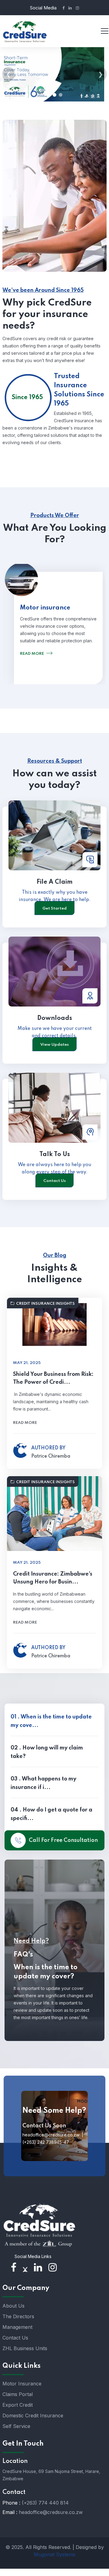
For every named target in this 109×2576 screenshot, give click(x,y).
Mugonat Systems (54, 2554)
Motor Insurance (21, 2384)
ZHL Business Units (24, 2348)
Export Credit (17, 2405)
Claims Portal (17, 2394)
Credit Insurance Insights (45, 1304)
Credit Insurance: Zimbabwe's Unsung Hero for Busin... (52, 1578)
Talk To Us (54, 1155)
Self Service (16, 2426)
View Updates (54, 1045)
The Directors (18, 2316)
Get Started (54, 908)
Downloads (54, 1018)
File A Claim (55, 882)
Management (17, 2327)
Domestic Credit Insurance (32, 2415)
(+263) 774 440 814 (45, 2503)
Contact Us (54, 1181)
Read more (32, 654)
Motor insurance (45, 608)
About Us (13, 2306)
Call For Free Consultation (63, 1840)
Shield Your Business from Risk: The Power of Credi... (53, 1378)
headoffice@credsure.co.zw (51, 2512)
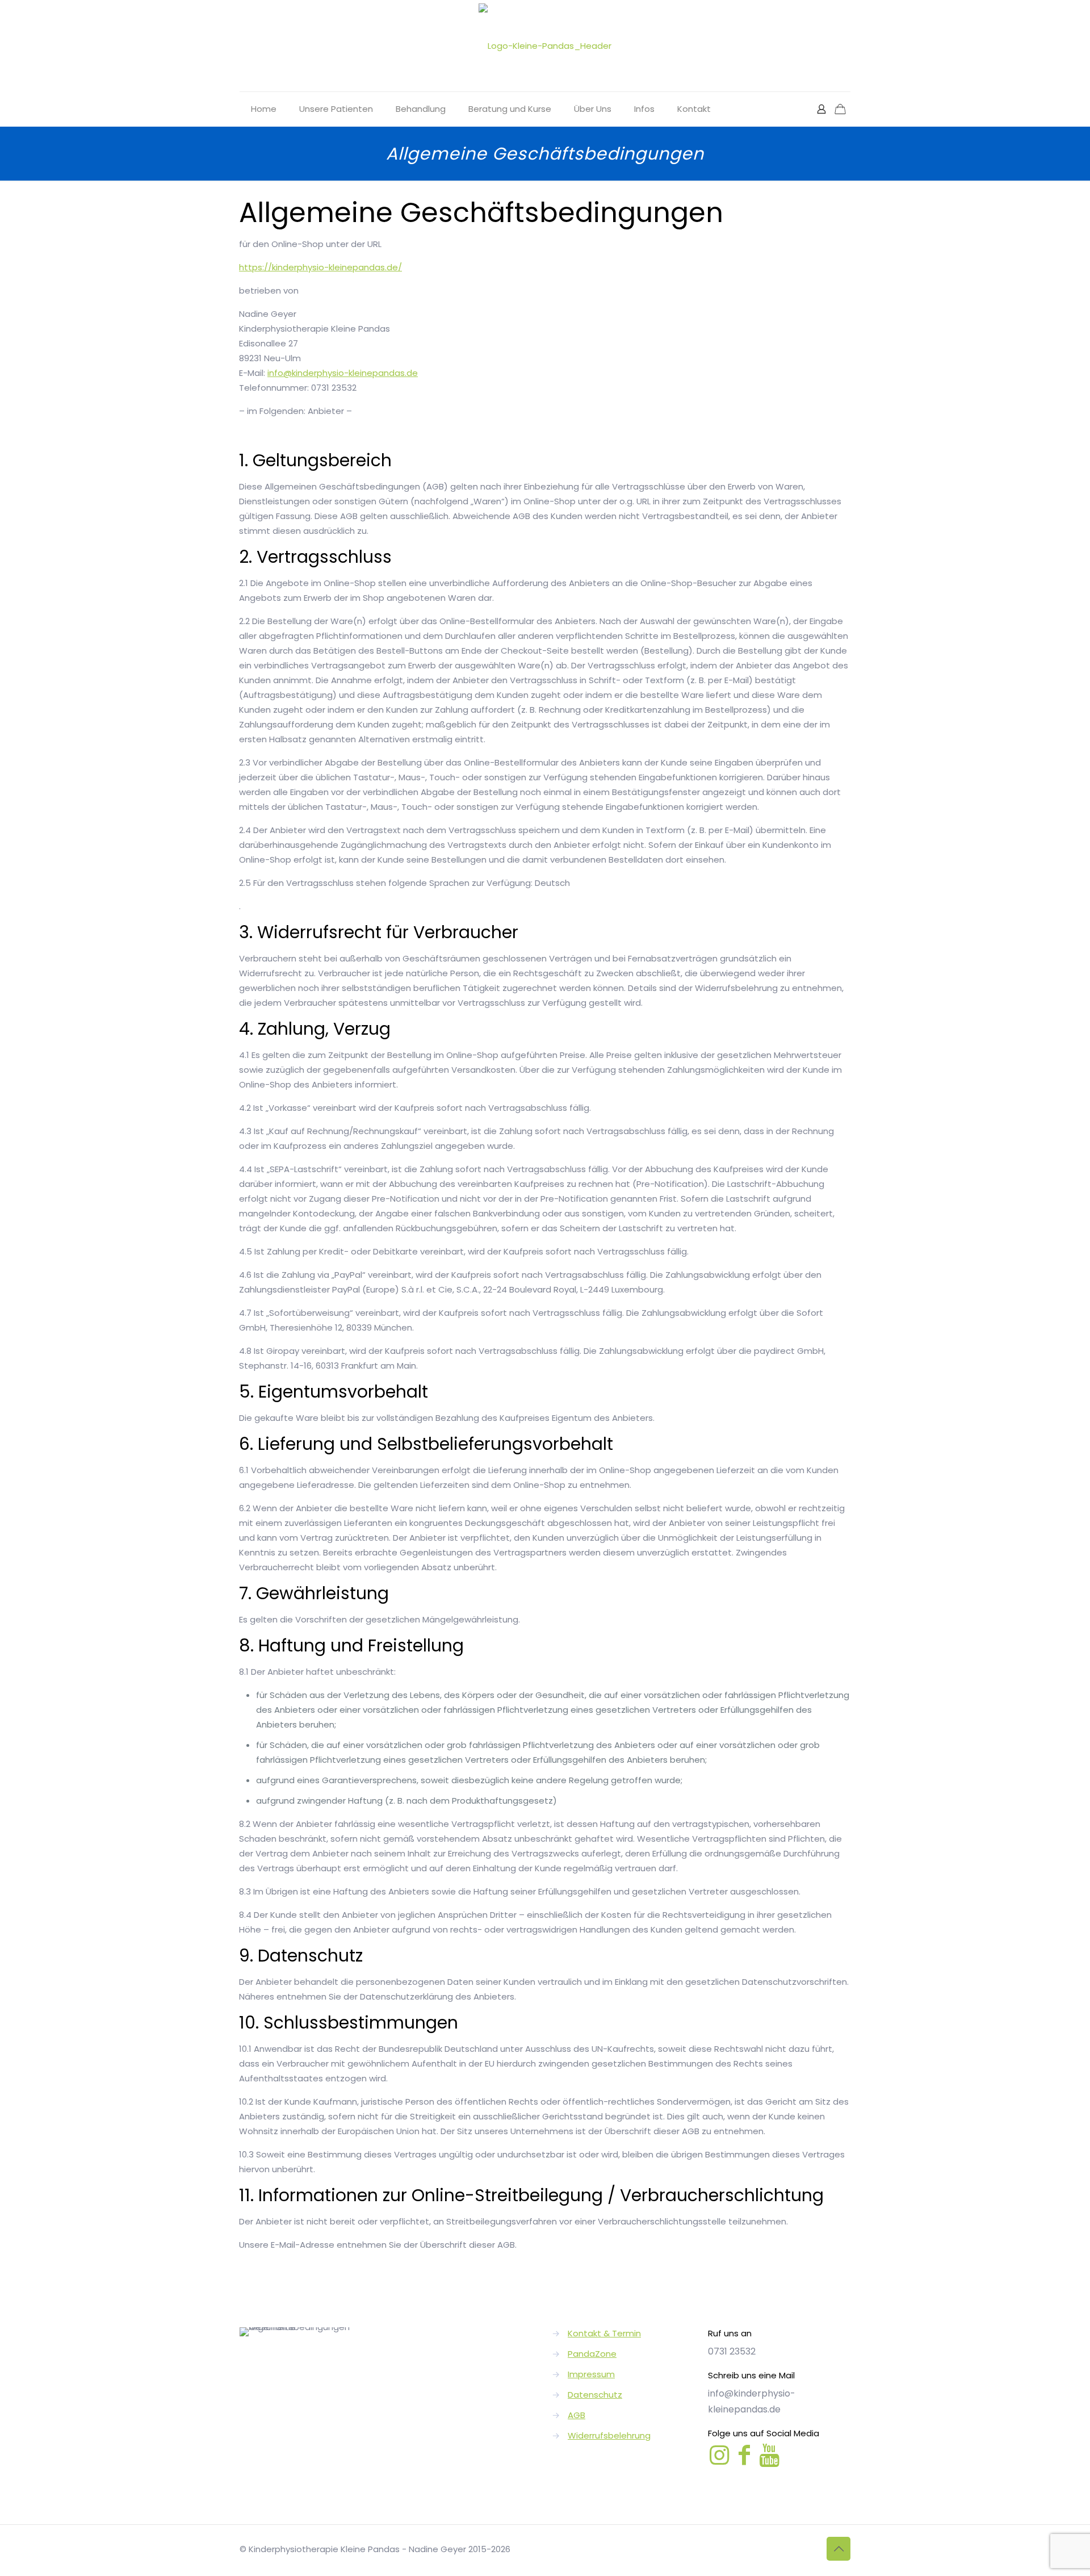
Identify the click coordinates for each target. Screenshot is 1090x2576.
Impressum (591, 2374)
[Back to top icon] (838, 2549)
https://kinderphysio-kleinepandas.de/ (320, 267)
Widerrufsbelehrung (609, 2435)
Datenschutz (595, 2395)
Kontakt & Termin (604, 2333)
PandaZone (592, 2354)
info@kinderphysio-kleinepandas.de (342, 373)
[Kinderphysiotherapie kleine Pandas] (545, 45)
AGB (576, 2415)
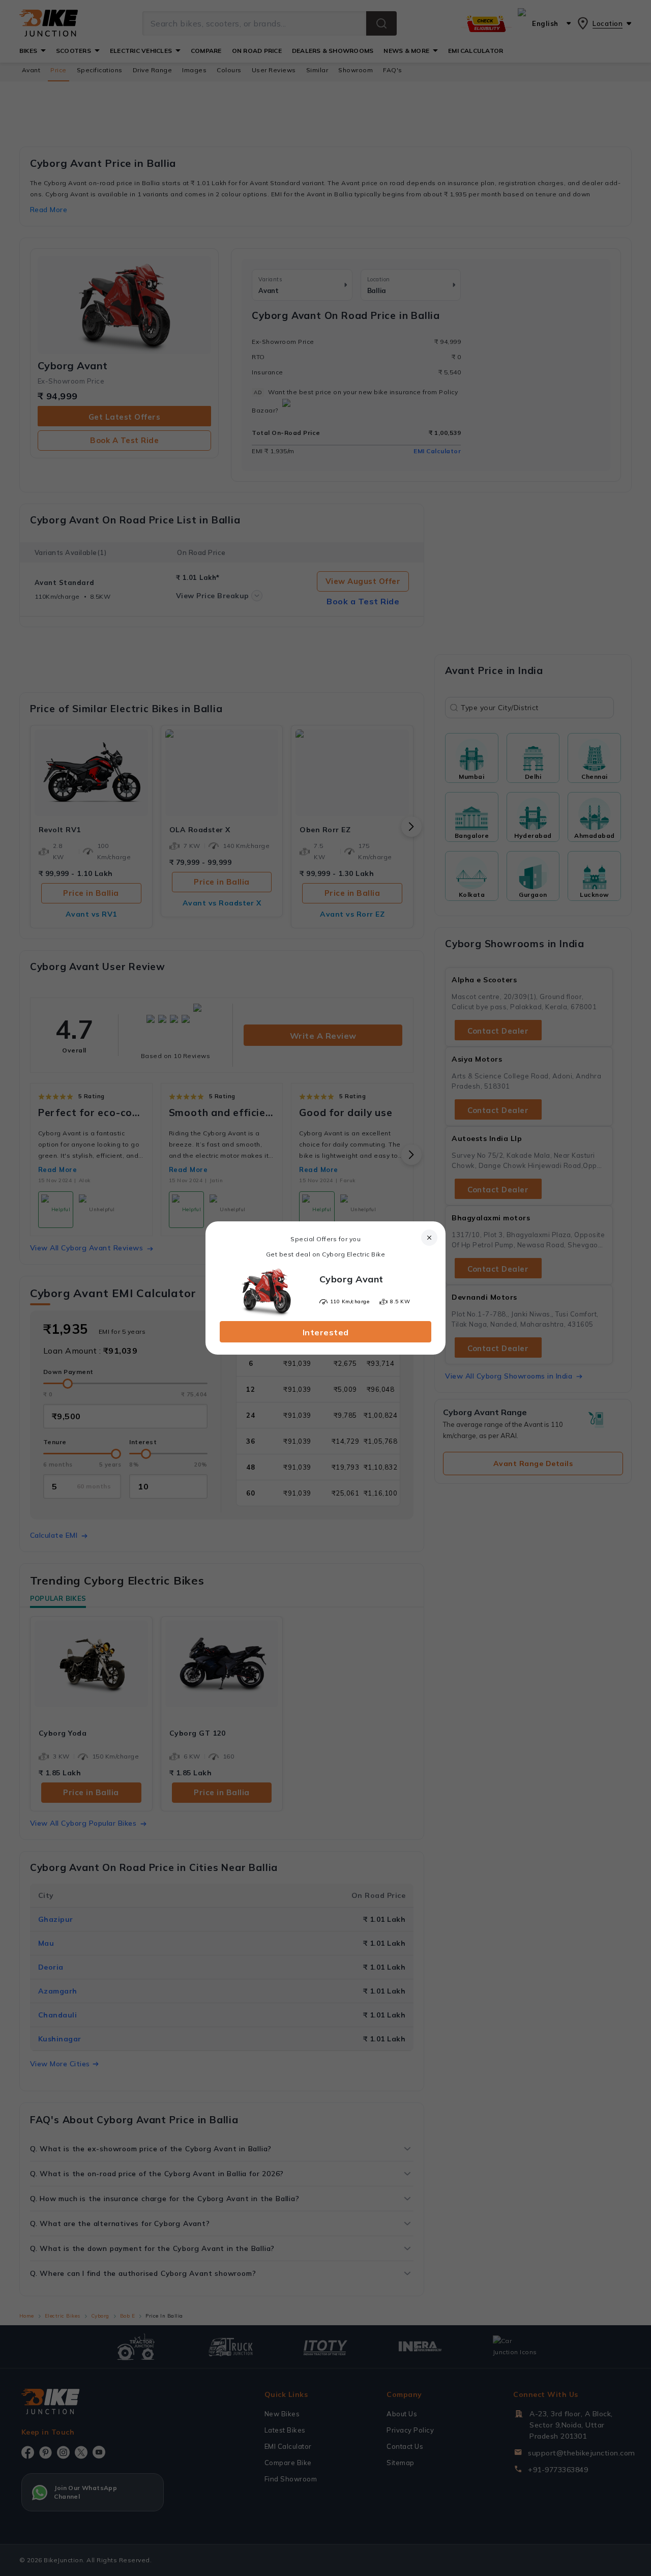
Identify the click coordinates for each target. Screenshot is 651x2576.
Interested (326, 1332)
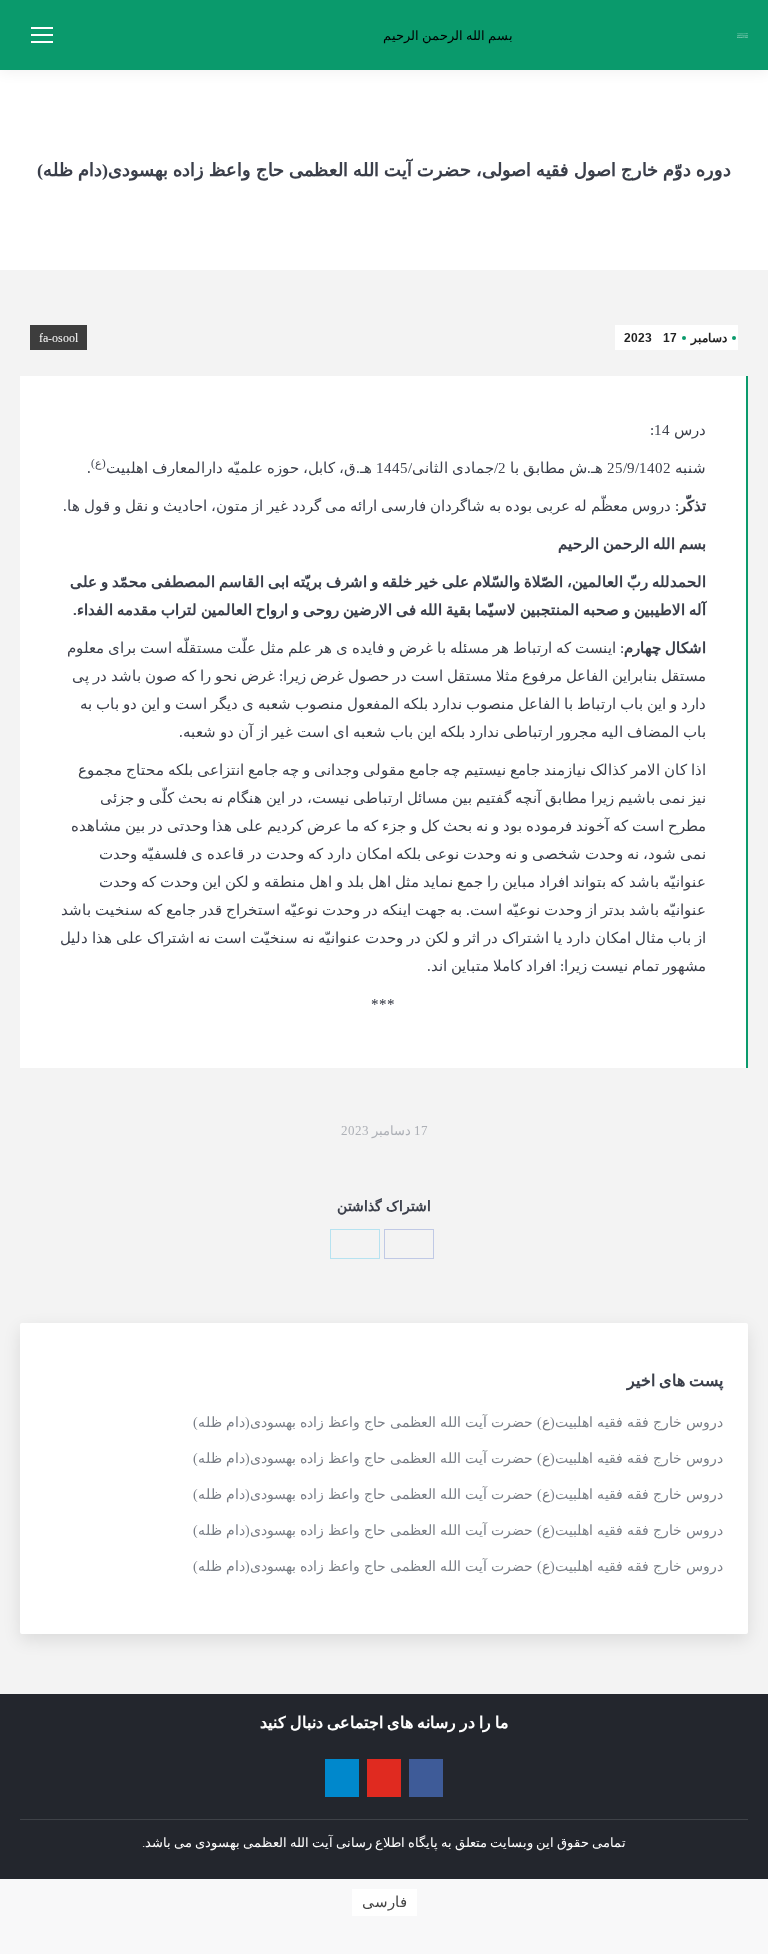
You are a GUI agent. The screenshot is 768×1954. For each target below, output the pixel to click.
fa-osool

-*-*-

**Work required:** Exactly as they stand, set down all of the entries above, minus every picture.

**Solved exercise:**
For every named target in this 109×2576 screenshot, give click(x,y).
Mugonat Systems (54, 2554)
Motor Insurance (21, 2384)
ZHL Business Units (24, 2348)
Export Credit (17, 2405)
Claims Portal (17, 2394)
Credit Insurance Insights (45, 1304)
Credit Insurance: Zimbabwe's Unsung Hero for Busin... (52, 1578)
Talk To Us (54, 1155)
Self Service (16, 2426)
View Updates (54, 1045)
The Directors (18, 2316)
Get Started (54, 908)
Downloads (54, 1018)
File A Claim (55, 882)
Management (17, 2327)
Domestic Credit Insurance (32, 2415)
(+263) 774 440 814 (45, 2503)
Contact Us (54, 1181)
Read more (32, 654)
Motor insurance (45, 608)
About Us (13, 2306)
Call For Free Consultation (63, 1840)
Shield Your Business from Risk: The Power of Credi... (53, 1378)
headoffice@credsure.co.zw (51, 2512)
Identify the click coordinates for each target. Screenshot is 1090x2576.
Impressum (591, 2374)
[Back to top icon] (838, 2549)
https://kinderphysio-kleinepandas.de/ (320, 267)
Widerrufsbelehrung (609, 2435)
Datenschutz (595, 2395)
Kontakt & Termin (604, 2333)
PandaZone (592, 2354)
info@kinderphysio-kleinepandas.de (342, 373)
[Kinderphysiotherapie kleine Pandas] (545, 45)
AGB (576, 2415)
Identify the click coordinates for each target. Screenshot is 651x2576.
Interested (326, 1332)
You are a GUI agent. The screenshot is 768×1954. For each target below, output the pixel to click.
fa-osool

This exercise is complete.